### [Exercise]
Can you convert the records below into a numbered list with one line per item and no blank lines?

### [Data rows]
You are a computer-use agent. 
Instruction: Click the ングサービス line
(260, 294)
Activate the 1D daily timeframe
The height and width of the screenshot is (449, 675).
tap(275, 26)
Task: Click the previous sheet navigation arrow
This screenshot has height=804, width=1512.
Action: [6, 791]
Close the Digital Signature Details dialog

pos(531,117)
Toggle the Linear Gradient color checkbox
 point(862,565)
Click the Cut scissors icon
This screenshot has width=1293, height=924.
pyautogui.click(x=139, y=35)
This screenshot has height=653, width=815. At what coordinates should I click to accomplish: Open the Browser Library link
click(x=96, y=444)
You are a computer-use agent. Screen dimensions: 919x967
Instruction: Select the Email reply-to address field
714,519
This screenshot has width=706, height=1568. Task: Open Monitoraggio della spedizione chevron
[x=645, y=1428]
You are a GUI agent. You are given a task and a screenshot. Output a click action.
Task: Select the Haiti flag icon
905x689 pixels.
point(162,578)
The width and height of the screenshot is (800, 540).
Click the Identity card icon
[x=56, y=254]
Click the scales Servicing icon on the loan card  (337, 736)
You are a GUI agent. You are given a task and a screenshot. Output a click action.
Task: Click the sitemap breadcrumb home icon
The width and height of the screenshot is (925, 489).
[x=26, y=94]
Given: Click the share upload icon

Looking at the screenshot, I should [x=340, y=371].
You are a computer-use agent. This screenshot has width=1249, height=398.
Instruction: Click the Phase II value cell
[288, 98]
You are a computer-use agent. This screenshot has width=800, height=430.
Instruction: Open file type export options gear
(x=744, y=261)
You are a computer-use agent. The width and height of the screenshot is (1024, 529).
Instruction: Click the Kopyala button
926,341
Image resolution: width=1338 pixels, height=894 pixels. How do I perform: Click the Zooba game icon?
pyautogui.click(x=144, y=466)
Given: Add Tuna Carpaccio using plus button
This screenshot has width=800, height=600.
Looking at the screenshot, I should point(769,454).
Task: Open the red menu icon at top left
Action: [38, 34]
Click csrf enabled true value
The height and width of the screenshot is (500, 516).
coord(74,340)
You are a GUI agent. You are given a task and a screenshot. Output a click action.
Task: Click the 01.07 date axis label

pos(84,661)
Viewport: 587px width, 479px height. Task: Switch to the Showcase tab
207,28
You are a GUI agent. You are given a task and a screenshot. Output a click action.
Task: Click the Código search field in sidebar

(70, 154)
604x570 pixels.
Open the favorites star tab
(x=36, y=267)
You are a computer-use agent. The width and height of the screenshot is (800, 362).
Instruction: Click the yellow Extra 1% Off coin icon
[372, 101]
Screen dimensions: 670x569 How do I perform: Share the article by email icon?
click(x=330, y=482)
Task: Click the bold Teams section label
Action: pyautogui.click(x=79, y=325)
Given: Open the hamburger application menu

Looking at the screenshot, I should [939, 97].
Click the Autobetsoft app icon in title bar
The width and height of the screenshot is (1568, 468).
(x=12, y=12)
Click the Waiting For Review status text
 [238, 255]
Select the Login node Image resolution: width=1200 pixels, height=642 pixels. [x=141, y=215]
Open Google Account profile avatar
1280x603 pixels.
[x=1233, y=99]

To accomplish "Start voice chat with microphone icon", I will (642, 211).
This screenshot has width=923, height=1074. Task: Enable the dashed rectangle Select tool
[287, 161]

### [Exercise response]
1. You are a computer-use agent. 
2. Instruction: Click the ングサービス line
3. (260, 294)
4. Activate the 1D daily timeframe
5. The height and width of the screenshot is (449, 675).
6. tap(275, 26)
7. Task: Click the previous sheet navigation arrow
8. This screenshot has height=804, width=1512.
9. Action: [6, 791]
10. Close the Digital Signature Details dialog
11. pos(531,117)
12. Toggle the Linear Gradient color checkbox
13.  point(862,565)
14. Click the Cut scissors icon
15. This screenshot has width=1293, height=924.
16. pyautogui.click(x=139, y=35)
17. This screenshot has height=653, width=815. At what coordinates should I click to accomplish: Open the Browser Library link
18. click(x=96, y=444)
19. You are a computer-use agent. Screen dimensions: 919x967
20. Instruction: Select the Email reply-to address field
21. 714,519
22. This screenshot has width=706, height=1568. Task: Open Monitoraggio della spedizione chevron
23. [x=645, y=1428]
24. You are a GUI agent. You are given a task and a screenshot. Output a click action.
25. Task: Select the Haiti flag icon
26. 905x689 pixels.
27. point(162,578)
28. The width and height of the screenshot is (800, 540).
29. Click the Identity card icon
30. [x=56, y=254]
31. Click the scales Servicing icon on the loan card  (337, 736)
32. You are a GUI agent. You are given a task and a screenshot. Output a click action.
33. Task: Click the sitemap breadcrumb home icon
34. The width and height of the screenshot is (925, 489).
35. [x=26, y=94]
36. Given: Click the share upload icon
37. Looking at the screenshot, I should [x=340, y=371].
38. You are a computer-use agent. This screenshot has width=1249, height=398.
39. Instruction: Click the Phase II value cell
40. [288, 98]
41. You are a computer-use agent. This screenshot has width=800, height=430.
42. Instruction: Open file type export options gear
43. (x=744, y=261)
44. You are a computer-use agent. The width and height of the screenshot is (1024, 529).
45. Instruction: Click the Kopyala button
46. 926,341
47. Image resolution: width=1338 pixels, height=894 pixels. How do I perform: Click the Zooba game icon?
48. pyautogui.click(x=144, y=466)
49. Given: Add Tuna Carpaccio using plus button
50. This screenshot has width=800, height=600.
51. Looking at the screenshot, I should point(769,454).
52. Task: Open the red menu icon at top left
53. Action: [38, 34]
54. Click csrf enabled true value
55. The height and width of the screenshot is (500, 516).
56. coord(74,340)
57. You are a GUI agent. You are given a task and a screenshot. Output a click action.
58. Task: Click the 01.07 date axis label
59. pos(84,661)
60. Viewport: 587px width, 479px height. Task: Switch to the Showcase tab
61. 207,28
62. You are a GUI agent. You are given a task and a screenshot. Output a click action.
63. Task: Click the Código search field in sidebar
64. (70, 154)
65. 604x570 pixels.
66. Open the favorites star tab
67. (x=36, y=267)
68. You are a computer-use agent. The width and height of the screenshot is (800, 362).
69. Instruction: Click the yellow Extra 1% Off coin icon
70. [372, 101]
71. Screen dimensions: 670x569 How do I perform: Share the article by email icon?
72. click(x=330, y=482)
73. Task: Click the bold Teams section label
74. Action: pyautogui.click(x=79, y=325)
75. Given: Open the hamburger application menu
76. Looking at the screenshot, I should [939, 97].
77. Click the Autobetsoft app icon in title bar
78. The width and height of the screenshot is (1568, 468).
79. (x=12, y=12)
80. Click the Waiting For Review status text
81.  [238, 255]
82. Select the Login node Image resolution: width=1200 pixels, height=642 pixels. [x=141, y=215]
83. Open Google Account profile avatar
84. 1280x603 pixels.
85. [x=1233, y=99]
86. To accomplish "Start voice chat with microphone icon", I will (642, 211).
87. This screenshot has width=923, height=1074. Task: Enable the dashed rectangle Select tool
88. [287, 161]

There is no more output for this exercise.